14. Ten behoeve van de finale geschilbeslechting overweegt de rechtbank nog als volgt. Het beroep van eiseres is gebaseerd op de gedachte dat door middel van het stellen van ‘andere eisen’ in het explosieveiligheidsdocument als bedoeld in artikel 3.5e, aanhef en onder e, van het Arbobesluit het mogelijk is om van de bepalingen van het Warenwetbesluit explosieveilig materieel af te wijken.
In artikel 3a van het Warenwetbesluit explosieveilig materieel is het volgende bepaald: “Het is verboden apparaten, beveiligingssystemen, componenten en voorzieningen, te verhandelen, in bedrijf te stellen of te gebruiken die niet voldoen aan de vervaardigingsvoorschriften gesteld bij of krachtens dit besluit.”
Met deze bepaling is naar het oordeel van de rechtbank artikel 3 van de Richtlijn geïmplementeerd.
Dit artikel luidt: “De apparaten, beveiligingssystemen en in artikel 1, lid 2, bedoelde voorzieningen waarop deze richtlijn van toepassing is, moeten voldoen aan de in bijlage II opgenomen essentiële veiligheids- en gezondheidseisen die daarop van toepassing zijn rekening houdende met hun bedoelde gebruik.”
Hieruit volgt naar het oordeel van de rechtbank dat het voldoen aan de essentiële eisen uit bijlage II dwingend is voorgeschreven. De andere eisen zoals bedoeld artikel 3.5e onder e, Arbobesluit, kunnen, nu het Arbobesluit een regeling van gelijke orde is als het Warenwetbesluit explosieveilig materieel, daarom geen afbreuk doen aan de minimumeisen die in bijlage II worden gesteld.
15. Het beroep is gegrond en de rechtbank vernietigt het bestreden besluit.

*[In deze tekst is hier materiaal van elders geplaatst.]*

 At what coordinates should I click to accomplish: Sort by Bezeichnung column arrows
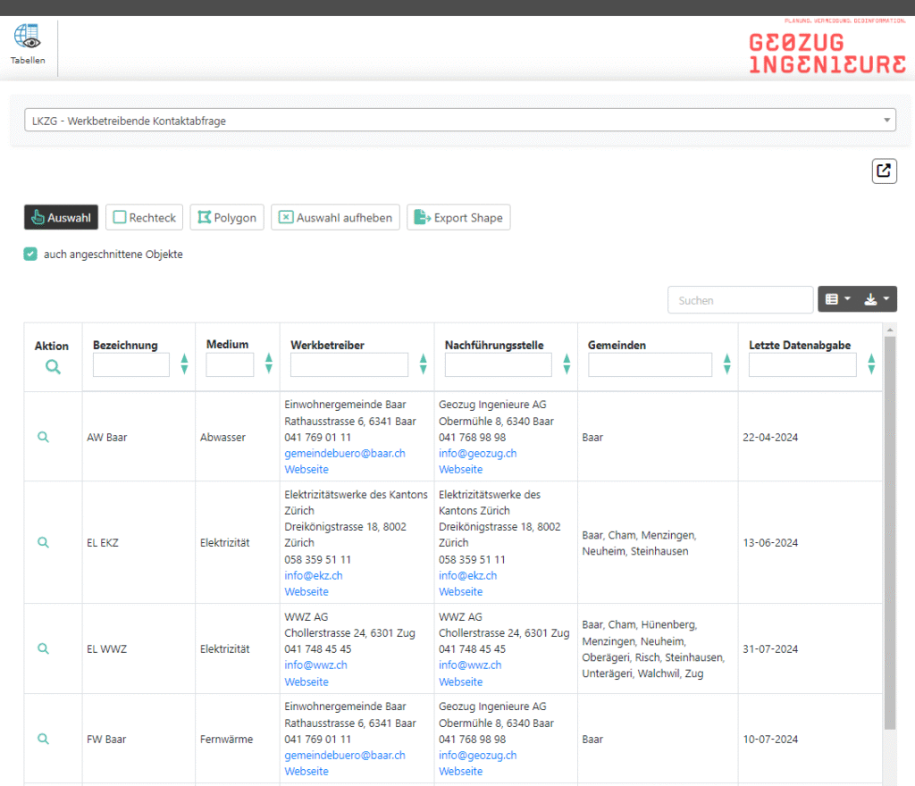pyautogui.click(x=184, y=364)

16. Omdat de rechtbank het beroep gegrond verklaart, bepaalt de rechtbank dat verweerder aan eiseres het door haar betaalde griffierecht vergoedt
17. De rechtbank veroordeelt verweerder in de door eiseres gemaakte proceskosten. Deze kosten stelt de rechtbank op grond van het Besluit proceskosten bestuursrecht voor de door een derde beroepsmatig verleende rechtsbijstand vast op € 1002,- (1 punt voor het indienen van het beroepschrift, 1 punt voor het verschijnen ter zitting, met een waarde per punt van € 501,- en een wegingsfactor 1).

Beslissing

De rechtbank:
- verklaart het beroep gegrond;
- vernietigt het bestreden besluit;
- draagt verweerder op een nieuw besluit te nemen op het bezwaar met inachtneming van deze uitspraak;
- draagt verweerder op het betaalde griffierecht van € 334,- aan eiseres te vergoeden;
- veroordeelt verweerder in de proceskosten van eiseres tot een bedrag van € 1002,-.

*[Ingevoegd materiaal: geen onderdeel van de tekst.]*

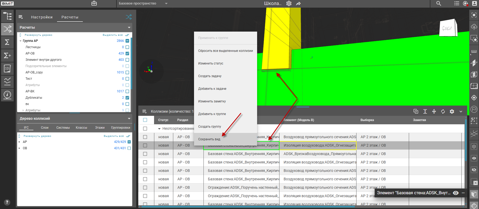The image size is (479, 209).
Task: Open the collisions table settings gear
Action: click(x=452, y=111)
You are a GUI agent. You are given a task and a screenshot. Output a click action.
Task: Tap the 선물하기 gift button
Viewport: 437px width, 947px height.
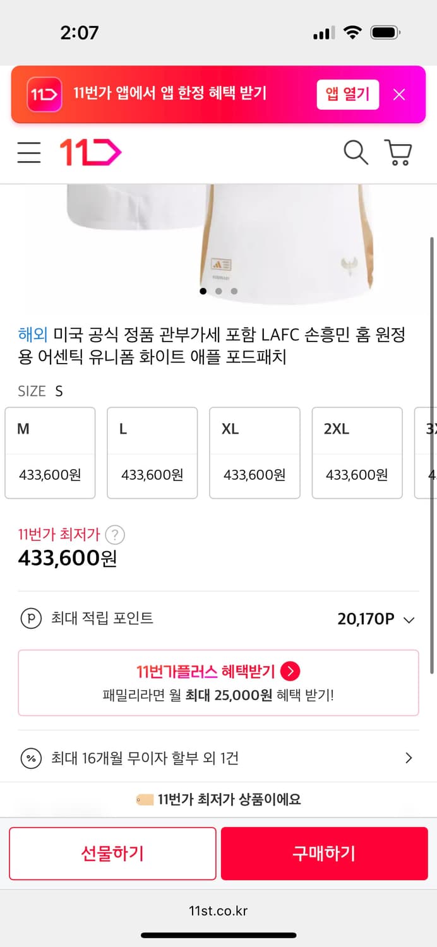[x=112, y=853]
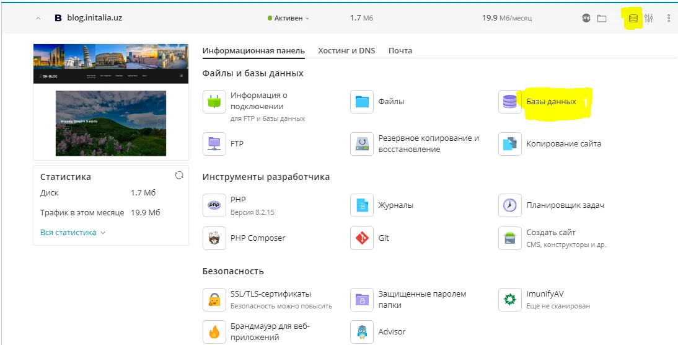This screenshot has height=345, width=678.
Task: Click the PHP icon in the top bar
Action: pyautogui.click(x=586, y=18)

Deze uitspraak is gedaan door mr. R.L. Vucsán, voorzitter, en mr. T.F. Bruinenberg en
mr. V. van Dorst, leden, in aanwezigheid van mr. H.E. Melissen, griffier. De beslissing is in het openbaar uitgesproken op 19 maart 2018.

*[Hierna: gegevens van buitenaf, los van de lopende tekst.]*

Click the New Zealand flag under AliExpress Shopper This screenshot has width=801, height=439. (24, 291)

De griffier is buiten staat
de uitspraak te ondertekenen.
griffier voorzitter
Afschrift verzonden aan partijen op:

Rechtsmiddel

Tegen deze uitspraak kan binnen zes weken na de dag van verzending daarvan hoger beroep worden ingesteld bij de Afdeling bestuursrechtspraak van de Raad van State. Als hoger beroep is ingesteld, kan bij de voorzieningenrechter van de hogerberoepsrechter worden verzocht om het treffen van een voorlopige voorziening of om het opheffen of wijzigen van een bij deze uitspraak getroffen voorlopige voorziening.